Con las fuerzas políticas rusas reagrupándose a marchas forzadas, la Duma dominada por los comunistas y con factores como que, en 1999, el general Lebed todavía estaba sobre la Tierra, Yeltsin es crecientemente atacado por haber construido una camarilla que, se dice, confunde la política con los negocios personales; camarilla que estaría dirigida por su hija Tatiana, que para entonces se ha convertido en el pimpampún preferido de los programas satíricos y los Wyoming de turno. En este momento, 11 de agosto, Putin es designado jefe de gobierno. En ese momento, como ya he dicho, casi toda Rusia se pregunta quién coño es el alopécico ése. Chubais, se dice, ha intentado hasta última hora convencer a su jefe de no tomar esa decisión, temeroso de que la Duma no acepte el nombramiento. Sin embargo, la Duma aprobará el nombramiento de Vladimir, aunque con una mayoría muy pequeña. Asomado al abismo de una crisis institucional cuando, en realidad, apenas quedan meses para las próximas legislativas, el parlamento no soporta el vértigo.

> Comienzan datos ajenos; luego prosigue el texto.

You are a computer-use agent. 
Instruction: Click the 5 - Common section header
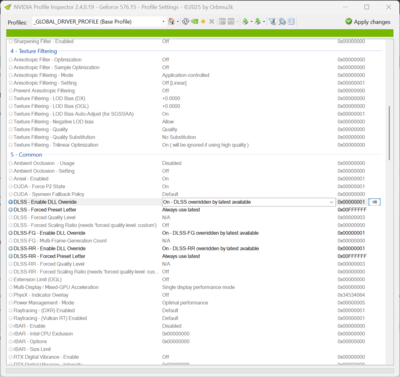pyautogui.click(x=26, y=155)
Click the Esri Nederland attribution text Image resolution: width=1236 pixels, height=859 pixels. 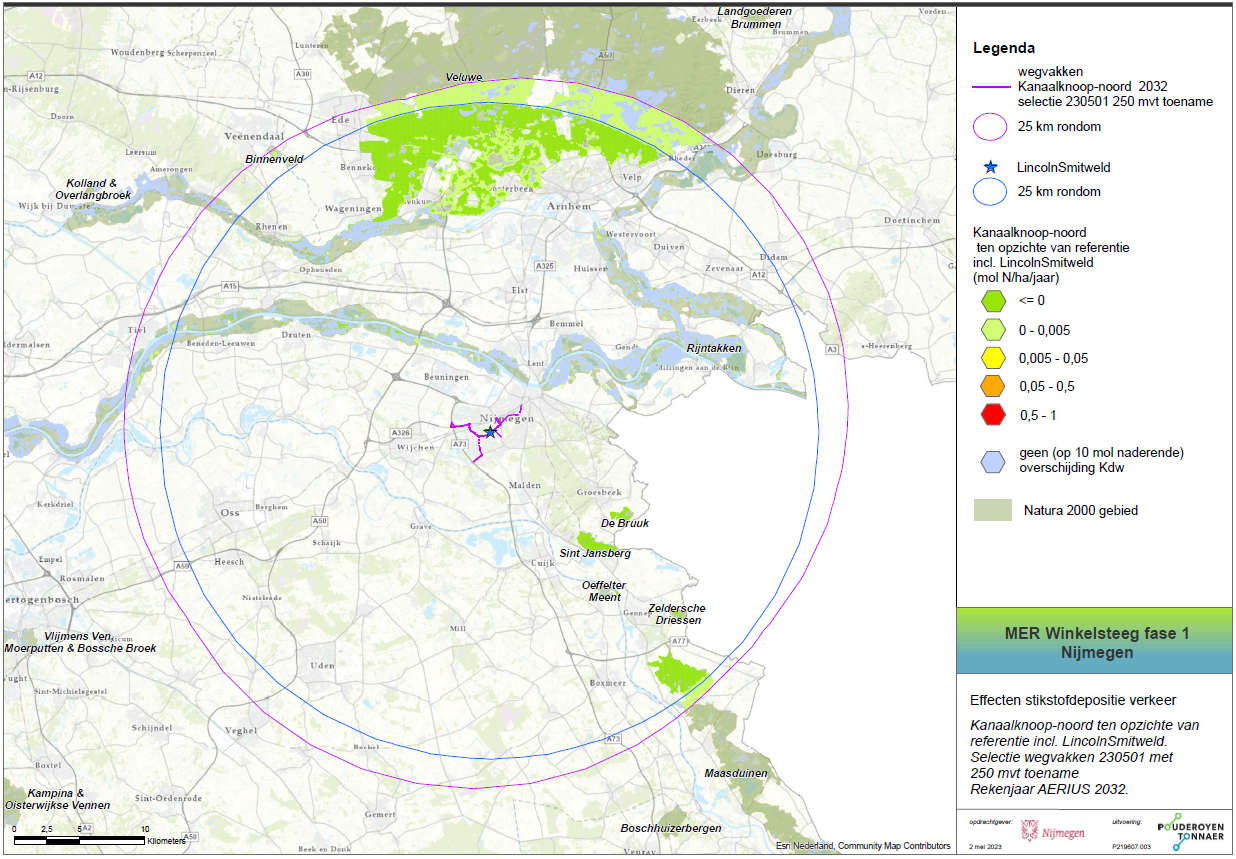[x=863, y=846]

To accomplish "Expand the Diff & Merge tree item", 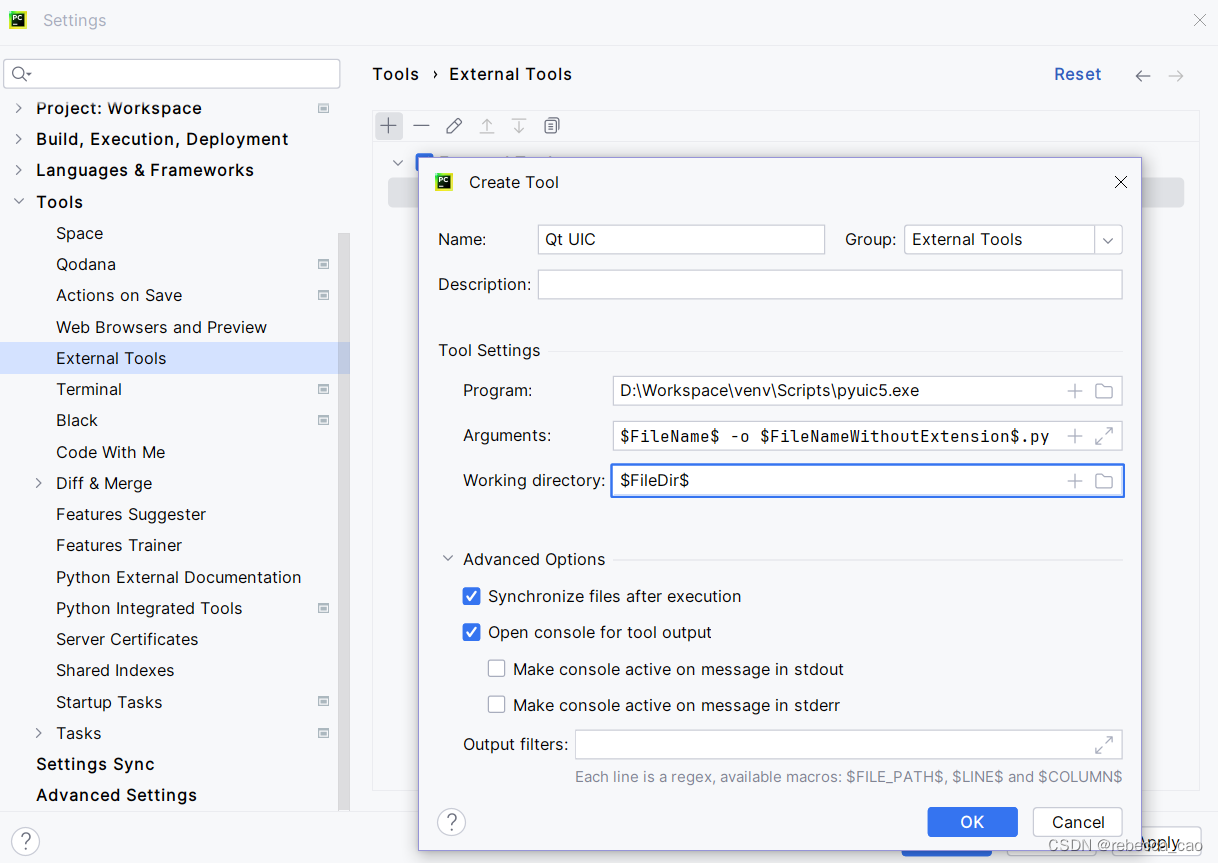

En ese momento, Putin enamora a periodistas y gente en general (claro que enamorar a los periodistas nunca es difícil) por su calidad personal: es alguien joven; y su perfil intelectual. Con los años, de Vladimir Putin hemos terminado por destacar, mayoritariamente, su paso por el KGB, labores de seguridad e inteligencia y tal y tal. Pero eso, que por supuesto también se supo en su momento, estaba en un segundo plano del hecho de que había estudiado Derecho en la Universidad de Leningrado; ciudad a la que había regresado en 1990 bajo el ala de su antiguo profesor Anatoli Alexandrovitch Sobtchak para ocuparse de las relaciones exteriores de la ciudad. Cuando Sobtchak abandonó Rusia y se fue a Francia, Putin le siguió siendo fiel, algo que por lo visto pesó mucho en la valoración de Yeltsin. En Moscú volvió a realizar acciones en materia de seguridad e inteligencia. Tenía, pues, un currículo bastante completo, y una vitola de hombre eficiente, disciplinado y noble. Sí, noble.

Pero, sobre todas las cosas, Vladimir Putin, siendo joven y decidido, era todo lo que Yeltsin ya no podía ser: fuerte, resolutivo. La guerra de Chechenia regresaba, extendida a todo el Cáucaso y aún a Rusia. Rota la paz firmada, Basayev y el árabe Tamir Saleh Abdulá, más conocido como Ibn al-Khattab, actúan en el Daguestán. Remontando el Volga, Basayev inflama las repúblicas musulmanas a las que ya les falta apenas el canto de un duro para levantarse contra Moscú. Putin, en ese momento, aparece como ese tipo de hombre, extremadamente patriota, dispuesto a darlo todo por detenerlos.